I love the big, through-cabin console with its switches arrayed like the stripes on a sergeant's sleeve. Among the hundredweight of amenities are things such as a second navigation display embedded in the instrument panel and an optional Burmester audiophile sound system, a 1,000-watt, 16-channel/speaker unit that is the best road-going audio I've ever heard.
The damned car is magnificent. But it is not made of the same charmed isotopes as the 911, and therefore is not a Porsche. Sorry.

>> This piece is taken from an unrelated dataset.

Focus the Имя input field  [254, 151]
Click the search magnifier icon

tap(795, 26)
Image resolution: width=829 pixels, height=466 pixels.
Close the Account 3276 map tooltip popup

Ironically, the company's determination to have the Panamera received as a true Porsche has led to the car's greatest downfall: its exterior styling. Or is that a pratfall? If you look closely, you'll see that styling chief Michael Mauer has essentially taken the front and rear of a 911 and rudely grafted two sets of sedan doors in between. I understand this was done in the name of brand continuity, to retain the styling vocabulary of Porsche, in which there is real equity. But, jeez, this isn't styling -- this is some kind of weird enlargement surgery you go to South America for.
We've been here before. When Porsche introduced the Cayenne sport utility vehicle seven years ago, the company turned itself inside out explaining how a 5,600-pound SUV with a two-speed transfer case was spiritual heir to a 917 Long Tail. But it turned out that it really didn't matter. The Porsche SUV turned out to be the heresy that everyone was looking for, and the Cayenne became Porsche's bestselling model. Like the Cayenne, the Panamera is vital to Porsche's long-term profitability and plans for expansion -- and, one assumes, the ultimate goal of taking over VW, the minnow swallowing the whale.
The company expects to build 20,000 Panameras a year at its Leipzig, Germany, assembly hall.
The base model is the rear-drive Panamera S ($89,900); then there's the all-wheel-drive 4S ($93,000) and the Turbo ($132,600). All U.S.-spec cars will be equipped with the exquisite seven-speed, double-clutch PDK gearbox. Within a year Porsche will offer a V6 base model and -- brace yourself, Sunshine -- a hybrid version.
Also like the Cayenne, the Panamera is laced into a sports car corset with an astonishing ligature of adaptive damping, optional air suspension, active aerodynamics, active anti-roll bars and all manner of traction and stability assists, as well as anti-lock and anti-fade braking technologies. This thing runs on silicon as much as petroleum. The adaptive air suspension, for instance, enables drivers to raise the car an inch to get in and out of driveways; it also enables the car to squat down an inch in Sport Plus mode, for better cornering stability and lower aero-drag.